One niggle that has wound me up more than anything about the Capo over the years, is its unerring ability to regurgitate oil into the airbox – apparently no matter how much or little I fill the oil tank. In the end, enough is enough, time to do something about it.
So this is it, remove the molded spigot/structure into the airbox and replace with a new low-profile 90° coupling and pipe to dump regurgitated oil into the front section of the airbox, from where it can be drained off via the extended drain-line down by the oil filter. Hopefully no more lumpy idle and intermittent ‘cough’ coming off idle after extended (12Hrs+) runs at motorway speeds from the vented oil draining down into the throttle bodies. A better fix of course would be to build a trap before the airbox that would allow oil to drain back the way it came while still passing vapour into the airbox. That’ll wait until winter, for now I’m hoping this will work good enough.

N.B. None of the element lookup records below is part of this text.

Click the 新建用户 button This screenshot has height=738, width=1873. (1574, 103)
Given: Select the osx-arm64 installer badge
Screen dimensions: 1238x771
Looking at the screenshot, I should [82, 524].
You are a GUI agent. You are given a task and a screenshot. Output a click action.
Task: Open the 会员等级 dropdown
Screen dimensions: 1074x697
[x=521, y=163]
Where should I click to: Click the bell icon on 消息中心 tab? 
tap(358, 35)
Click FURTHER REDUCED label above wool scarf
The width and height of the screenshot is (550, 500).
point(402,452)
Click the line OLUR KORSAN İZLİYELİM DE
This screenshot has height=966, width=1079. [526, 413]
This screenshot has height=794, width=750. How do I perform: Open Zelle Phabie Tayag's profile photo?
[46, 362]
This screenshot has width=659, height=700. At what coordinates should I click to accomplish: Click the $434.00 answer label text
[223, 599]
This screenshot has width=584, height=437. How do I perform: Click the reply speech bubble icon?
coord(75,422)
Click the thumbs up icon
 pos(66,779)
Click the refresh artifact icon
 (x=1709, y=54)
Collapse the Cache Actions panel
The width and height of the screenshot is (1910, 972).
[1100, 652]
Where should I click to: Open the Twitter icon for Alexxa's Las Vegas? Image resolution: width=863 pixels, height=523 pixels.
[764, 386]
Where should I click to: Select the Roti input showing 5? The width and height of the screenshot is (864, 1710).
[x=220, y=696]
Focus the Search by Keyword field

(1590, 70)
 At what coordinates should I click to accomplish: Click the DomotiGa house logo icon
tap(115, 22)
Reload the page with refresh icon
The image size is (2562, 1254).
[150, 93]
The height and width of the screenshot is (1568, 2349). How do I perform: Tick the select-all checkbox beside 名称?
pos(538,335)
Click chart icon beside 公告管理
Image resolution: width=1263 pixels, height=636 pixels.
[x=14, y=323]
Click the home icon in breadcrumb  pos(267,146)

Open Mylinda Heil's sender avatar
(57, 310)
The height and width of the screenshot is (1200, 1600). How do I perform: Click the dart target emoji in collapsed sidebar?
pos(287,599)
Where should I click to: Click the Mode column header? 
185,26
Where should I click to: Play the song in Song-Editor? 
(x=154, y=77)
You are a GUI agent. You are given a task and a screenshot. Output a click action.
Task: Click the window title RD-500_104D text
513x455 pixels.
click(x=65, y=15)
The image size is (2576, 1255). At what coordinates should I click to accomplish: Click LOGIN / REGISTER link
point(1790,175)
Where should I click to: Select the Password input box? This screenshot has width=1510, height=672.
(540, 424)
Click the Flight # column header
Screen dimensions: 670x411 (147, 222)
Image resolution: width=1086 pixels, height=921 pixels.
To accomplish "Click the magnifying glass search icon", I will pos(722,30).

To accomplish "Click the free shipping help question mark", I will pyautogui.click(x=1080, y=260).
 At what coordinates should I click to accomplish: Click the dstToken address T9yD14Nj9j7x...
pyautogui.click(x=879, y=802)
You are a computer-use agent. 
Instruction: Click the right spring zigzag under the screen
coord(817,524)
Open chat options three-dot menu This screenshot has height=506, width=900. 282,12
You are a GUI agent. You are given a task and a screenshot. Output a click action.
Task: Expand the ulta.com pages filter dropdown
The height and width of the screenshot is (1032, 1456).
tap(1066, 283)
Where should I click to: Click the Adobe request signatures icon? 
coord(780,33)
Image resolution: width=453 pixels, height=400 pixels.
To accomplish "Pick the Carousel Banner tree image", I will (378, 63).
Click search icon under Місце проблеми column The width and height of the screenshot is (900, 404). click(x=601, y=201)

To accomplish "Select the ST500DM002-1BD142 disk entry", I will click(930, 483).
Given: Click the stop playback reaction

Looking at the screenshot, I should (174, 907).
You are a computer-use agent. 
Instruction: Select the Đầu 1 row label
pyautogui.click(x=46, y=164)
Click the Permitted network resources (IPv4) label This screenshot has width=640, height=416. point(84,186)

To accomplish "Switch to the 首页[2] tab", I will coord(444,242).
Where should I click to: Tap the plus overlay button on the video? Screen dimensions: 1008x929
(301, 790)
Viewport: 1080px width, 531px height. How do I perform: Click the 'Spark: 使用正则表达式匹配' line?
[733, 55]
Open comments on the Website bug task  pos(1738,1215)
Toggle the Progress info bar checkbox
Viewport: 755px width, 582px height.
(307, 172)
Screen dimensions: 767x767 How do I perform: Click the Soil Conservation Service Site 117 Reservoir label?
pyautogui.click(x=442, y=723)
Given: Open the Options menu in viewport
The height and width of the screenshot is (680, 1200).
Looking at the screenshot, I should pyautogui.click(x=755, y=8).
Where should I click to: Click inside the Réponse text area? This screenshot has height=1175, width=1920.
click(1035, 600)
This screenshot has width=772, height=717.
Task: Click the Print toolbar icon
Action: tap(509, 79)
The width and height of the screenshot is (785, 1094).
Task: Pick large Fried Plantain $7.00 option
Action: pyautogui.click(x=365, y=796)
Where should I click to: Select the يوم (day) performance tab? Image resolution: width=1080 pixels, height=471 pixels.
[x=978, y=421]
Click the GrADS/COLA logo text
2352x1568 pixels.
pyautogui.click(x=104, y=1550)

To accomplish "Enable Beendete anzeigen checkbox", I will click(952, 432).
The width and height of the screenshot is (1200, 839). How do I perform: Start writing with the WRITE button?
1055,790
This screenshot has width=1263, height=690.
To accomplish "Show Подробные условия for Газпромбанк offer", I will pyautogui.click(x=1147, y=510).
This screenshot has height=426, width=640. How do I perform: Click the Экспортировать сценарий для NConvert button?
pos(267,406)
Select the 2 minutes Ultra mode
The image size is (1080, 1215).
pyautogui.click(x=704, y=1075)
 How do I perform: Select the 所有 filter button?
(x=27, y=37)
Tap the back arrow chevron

Secondly, and I don’t mind admitting when a change to the Capo doesn’t work – I’ve gone back to the #60 clutch oil jet from the #40. Why? Simply because the benefits were outweighed by the losses …… yes the #40 jet made the initial 1st gear selection go from ‘CLONK’ to ‘clonk’ but it also buggered up all subsequent gear changes, gone was the silky smooth shift that I’d had with the #60 jet. In the end I would say that if your Capo shifts gears smoothly and doesn’t have an issue selecting Neutral, then leave well alone. I’m sure for those with no jet, a blocked jet or a nasty gear shift this may well be a worthwhile modification, for me I’m glad to have the old slick-shift gearbox back again.